Rising trade tensions with Japan drove South Korea's Kospi down 2.6 per cent. The index is down 15 per cent this year, making it the worst performer among the Asian majors.

It cut deepest in Hong Kong. The Hang Seng Index plunged 2.9 per cent after a nine-week long unrest spiralled into travel chaos and strikes, pummelling business sentiment and the city's reputation as a stable financial centre.

Key regional gauges were in the red, with the MSCI Asia-Pacific and MSCI Emerging Market indices sinking 2.7 per cent and 2 per cent respectively.

Many Asian currencies including the Singapore dollar, South Korean won, Malaysian ringgit and Indonesian rupiah came under pressure against the US dollar on Monday, as the prospect of a currency war and the return of tit-for-tat trade moves between the world's two largest economies threatened.

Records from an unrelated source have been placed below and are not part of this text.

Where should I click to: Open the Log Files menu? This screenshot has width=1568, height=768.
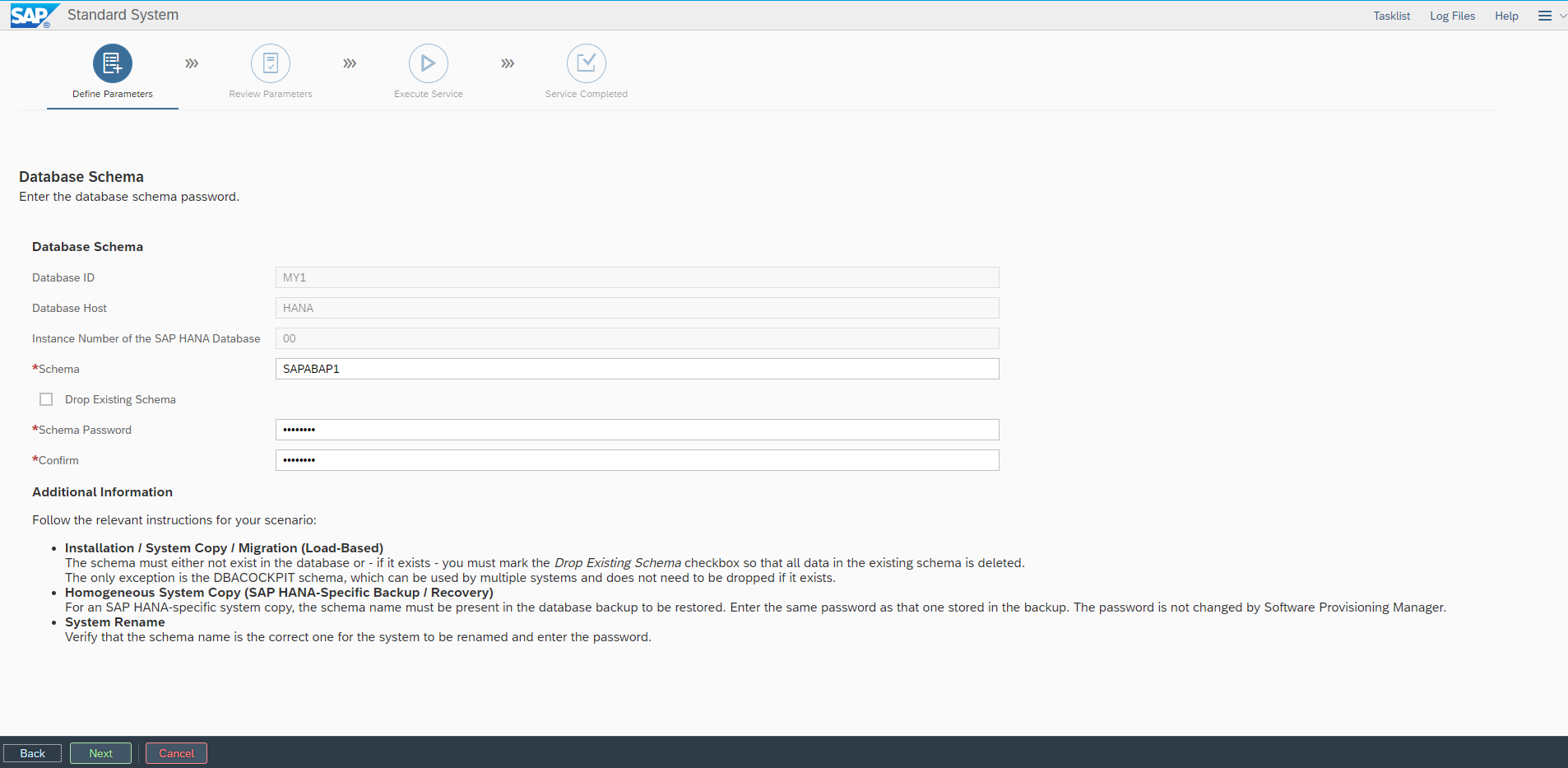tap(1452, 16)
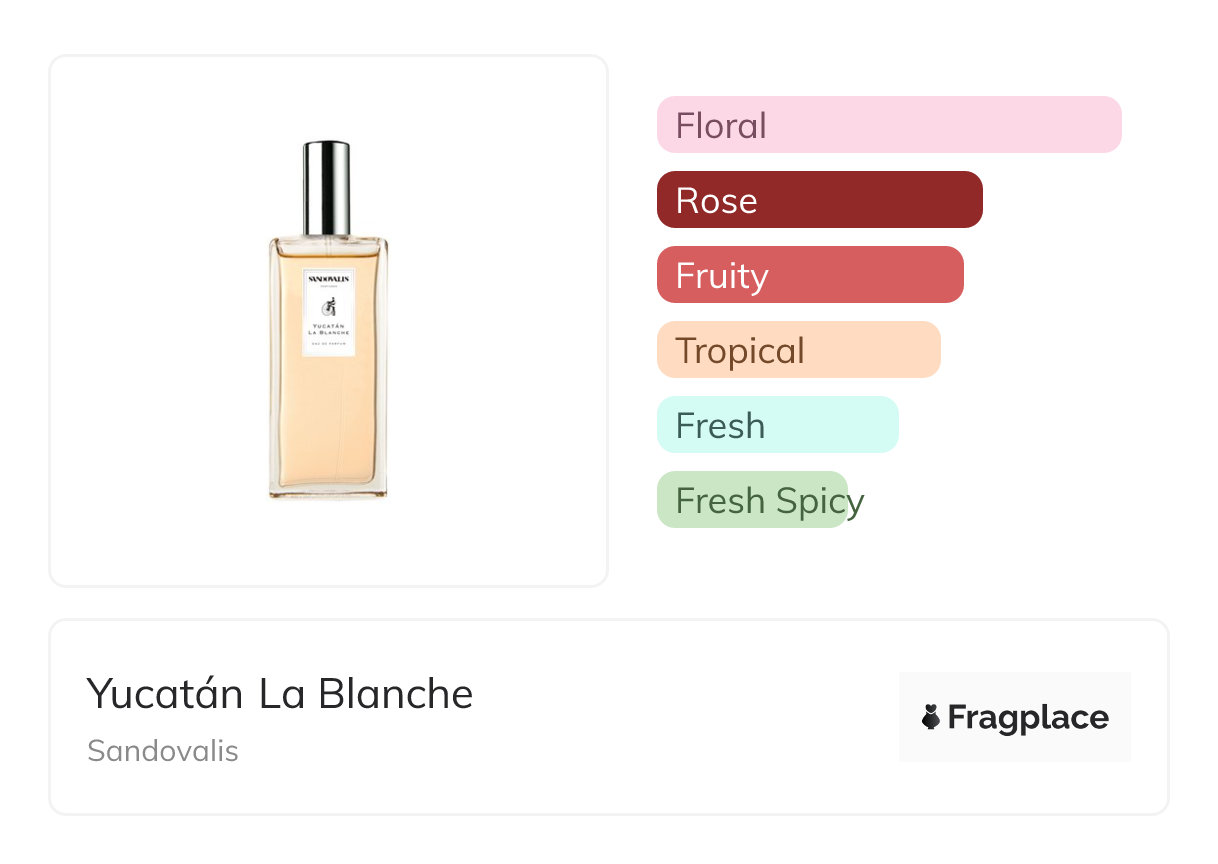Click the peach liquid of the perfume bottle

(328, 420)
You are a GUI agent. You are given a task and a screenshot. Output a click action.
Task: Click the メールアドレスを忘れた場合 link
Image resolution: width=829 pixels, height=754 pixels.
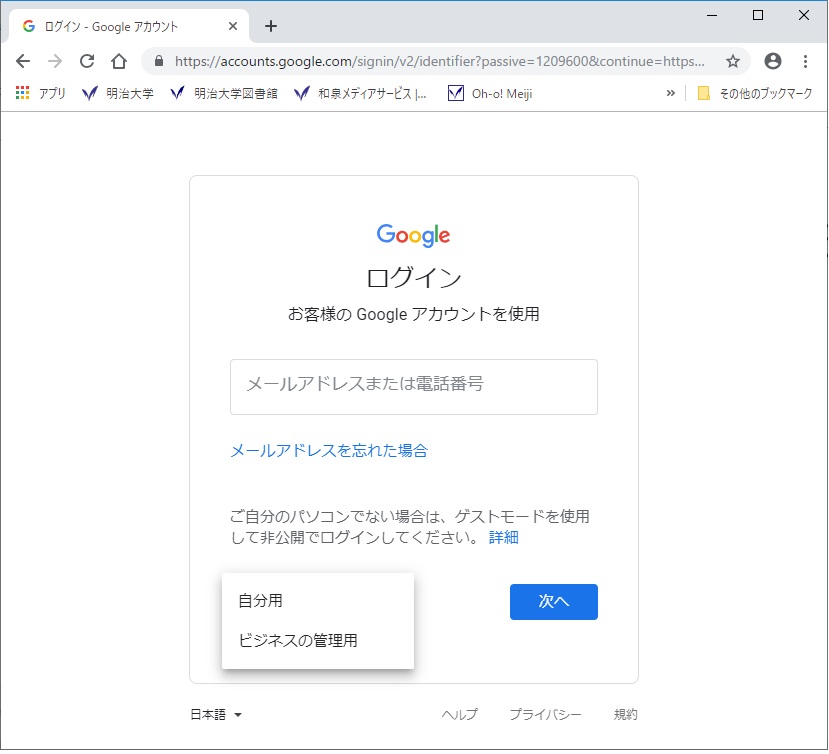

Much of that was led by fresh worries that came to play after the closely-managed Chinese yuan broke above the seven-yuan-per-US-dollar psychological mark; it jumped to 7.11 at one point.

This was the lowest since May 2008, when the People's Bank of China (PBoC) set its daily reference rate weaker than 6.9 per dollar for the first time this year.

Smartkarma's insight provider, Thomas Schroeder of Chart Partners Group, said: "USD/CNH (offshore Chinese yuan) above seven is a game changer for Asian equity risk and FX."

In the past, Beijing had resisted the currency weakening beyond seven, in large part to avoid triggering major capital outflows.

But now, experts expect China to allow further falls in the yuan to offset trade war strains and preserve its export competitiveness - a hardened policy stance by China that may earn it the ire of US President Donald Trump, who has frequently accused China of currency manipulation and openly complained about a strong US dollar.

Oxford Economics said in a note: "Despite this breach of the seven mark, we still don't expect Chinese policy-makers to be comfortable with major weakening of the CNY. The concerns about triggering large financial capital outflows remain."

Monday's development underscores that China's currency is becoming more market-determined and flexible, which means it is likely to be more volatile. This will especially affect exchange rates of other Asian economies, it added.

The latest development in China follows last week's curve ball pitched by no less than Mr Trump, who then declared that the US would slap more tariffs on Chinese goods from September; he also threatened to raise the tariffs further if trade talks stall.

Morgan Stanley said: "Trade tensions have pushed corporate confidence and global growth to multi-year lows. Tariffs announced on Aug 1 raise downside risks significantly. If US lifts tariffs on all imports from China to 25 per cent for four to six months and China takes countermeasures, we believe we would see the global economy entering recession in three quarters' time."

Amid the risks of slowing global growth and prolonged trade tensions, major central banks, in particular the US Federal Reserve and the European Central Bank, have shifted into easing mode. But while these measures are helpful in cushioning the downside risks, there are concerns that they may not be enough to trigger a recovery - that is, until the dark clouds of trade woes dissipate.

Citi Global Research said: "The current shock to the global economy from tariffs warrants additional policy insurance. Monetary policy cannot offset tariffs and it also risks more (and excessive) appreciation of risky financial assets".